I had planned to do something funny and interesting today on the blog. However, today is not that day.
Today I did my day job as PR executive extraordinaire and repped at a health fair for senior citizens. I … I have no words for the carnage that ensued. They came through in wrinkled ones and twos, smiling and chattering — but those smiles never reached their eyes. They were like a flock of crows, scavenging for anything they could get.
I’d laid some freebies out on my table, along with a tablecloth and a kind of cool little sign my buddy JT had designed for these types of events. The freebies were gone in less time than it took to tell it, and I had to pull out more stock. There were 300-500 people expected for this event, and I’d brought enough chotchkes for everyone.
I was wrong.
It was like a plague of wrinkly locusts descended upon a field of unharvested wheat. Everywhere there were vendors looking cow-eyed with fear, certain that somewhere another round of these decrepit dreadnaughts were coming. At one point, I was talking with one of the seniors when a motion near me caught my eye. A woman was shamelessly pawing through the box of goodies I’d put under the table to be my reserve stock once I saw how this whole thing was going to play out!

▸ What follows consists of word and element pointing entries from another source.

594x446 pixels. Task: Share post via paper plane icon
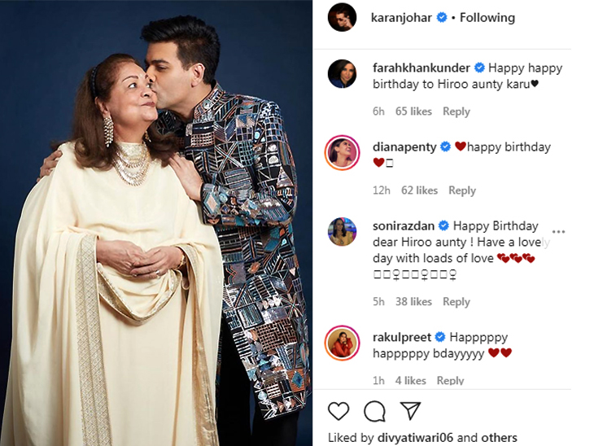410,411
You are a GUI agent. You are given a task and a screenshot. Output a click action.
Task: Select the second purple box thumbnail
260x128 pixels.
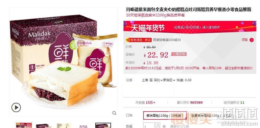42,125
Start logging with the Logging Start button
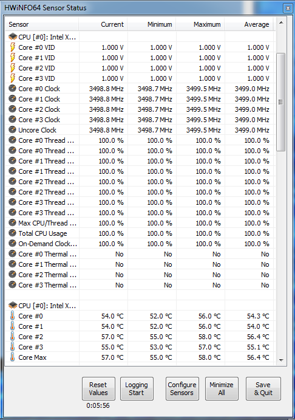295x420 pixels. click(137, 388)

“Ma’am,” I said. She paid me no attention.
“Ma’am–” I said, more forcefully. The pawing continued, her head bent as she searched through the box. Okay, I know I’m a PR professional, and you’re supposed to be nice to people, but barring a hearing problem, this lady was pushing it. I had all of those items laid out on the table, not a foot away from where she stood.
“Ma’am!” I finally yellled, and forcibly took the box out of her hands. The cardboard ripped, and logo pens scattered along the floor. I cleaned up the mess and looked around. The woman was several feet away, laughing with her blue-haired posse. The logo merchandise from my table — all of it — was gone. The pack of superannuated jackals slunk away in triumph, pockets dripping with stuff that bore my company’s logo.
As I replenished my giveaway stuff, I got to watch the predators do the same thing — steal items that we were giving away for free. They didn’t seem like they could help it. Rheumy eyes would turn shifty, and fingers curled with arthritis would turn into claws plucking at anything that wasn’t nailed down.
I got out of there with our tablecloth, sign, and my clothes. Anything else — everything else — was gone.
Moral of the story: Health fairs for senior citizens are like being in a real-life zombie movie. You might be able to take one of them out, but when wave upon wave of them come for you, you’re screwed.